Passage shown ->

Geographic Information Systems Asked on April 12, 2021
I am new to QGIS.
I have a dataset with Baltimore neighborhoods, and then a series of datasets for Baltimore census tracts dating back to the 1930s. My goal is to look at how population and the amount of units has varied over the years for each neighborhood. However, neighborhoods and census tracts overlap in imprecise ways so that the following situations occur:
I think the best way to handle this will be to aggregate population counts by the weighted ratio of a given census tract area’s containment in a given neighborhood. As some examples (see image as well)
In the 1940 census, Reservoir Hill (neighborhood) contains 100% of CT 0132 (pop 5,070), 80% of CT 0131 (pop 4,795), 20% of CT 0133 (pop 6263), and a tiny sliver (let’s say 2%) of CT 0134 (pop 3,934). So 5070 + (4795*.8) + (6263*.2) + (3934*.02)=10,237.
Parkview/Woodbrook is an entire neighborhood contained within the CT 0134 in 1940. Since maybe 10% of 0134 is contained in the neighborhood, pop 3,934*.1=393.
I know this will introduce some aggregation bias, but I think it’s likely a lot more accurate than just finding the center point of each census tract and then assigning the total population to whatever neighborhood contains the center point.
Is there a reasonably feasible way to conduct this type of analysis and calculations w/in QGIS?
Here’s sort of what I’d envision as an output of quasi-arrays in the "Neighborhood" shapefile:
Neighborhood | 1940s_CT | 1940s_CT_Full Pop | 1940s_CT_Area_Percentage | 1940s_CT_Estimated_Pop |
---|---|---|---|---|
Reservoir Hill | G240510000131,G240510000132,G240510000133,G240510000134 | 4795,5070,6263,3934 | .8,1,.2,.02 | 10237 |
Parkview | G240510000134 | 3934 | .1 | 393.4 |
This is the most related issue I’ve found so far, though I’ve never used PostGIS.
QGIS Expressions:
Use these four expressions to create new (virtual or not) fields in your Neighborhood
Shapefile:
1940s_CT
aggregate( '<CT>', 'array_agg', "<ID>", intersects( $geometry, geometry(@parent) ) )
1940s_CT_Full_Pop
aggregate( '<CT>', 'array_agg', "<POP>", intersects( $geometry, geometry(@parent) ) )

Collected material ->
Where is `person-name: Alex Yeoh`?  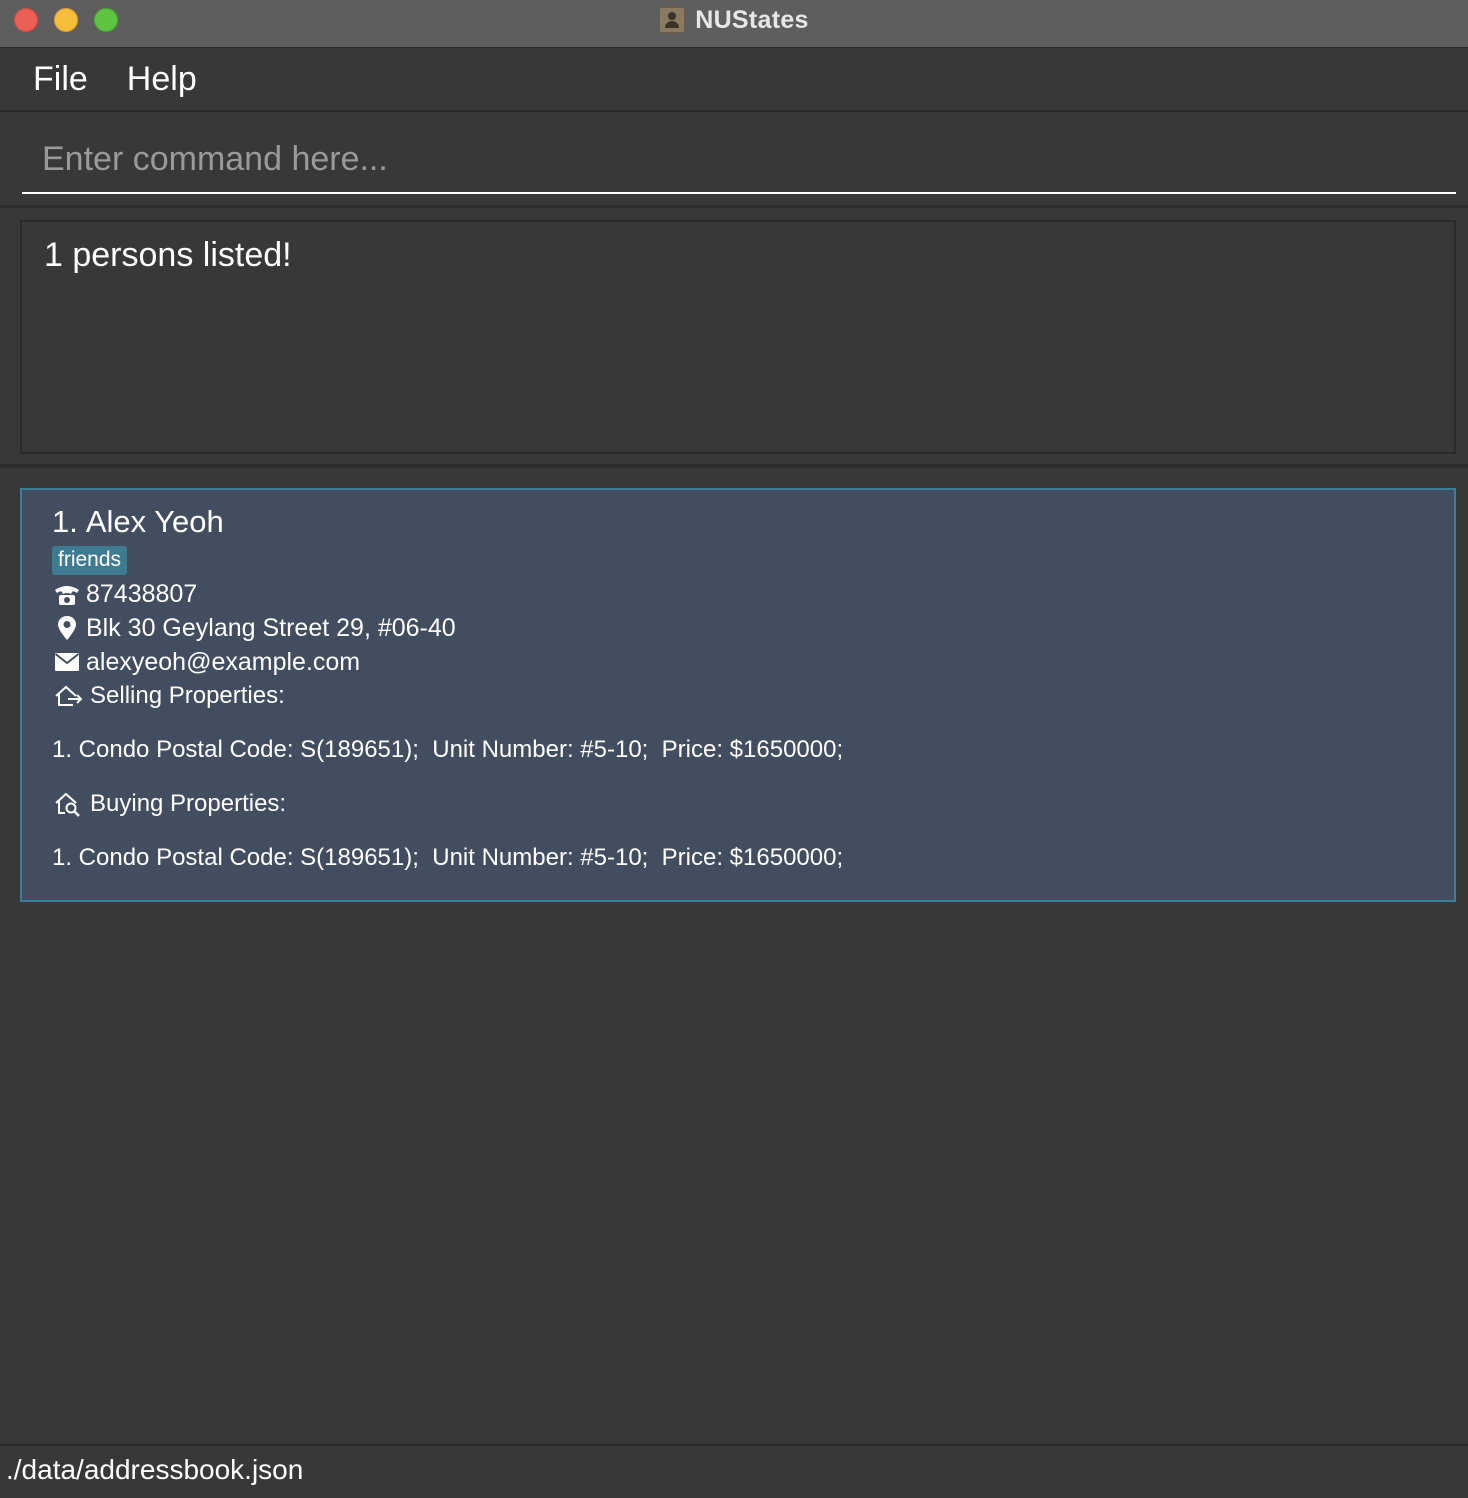
person-name: Alex Yeoh is located at coordinates (154, 522).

Directive -> List every column heading of the proposed output table in the QGIS question about Baltimore neighborhoods and census tracts.

Output of the task ->
Neighborhood
1940s_CT
1940s_CT_Full Pop
1940s_CT_Area_Percentage
1940s_CT_Estimated_Pop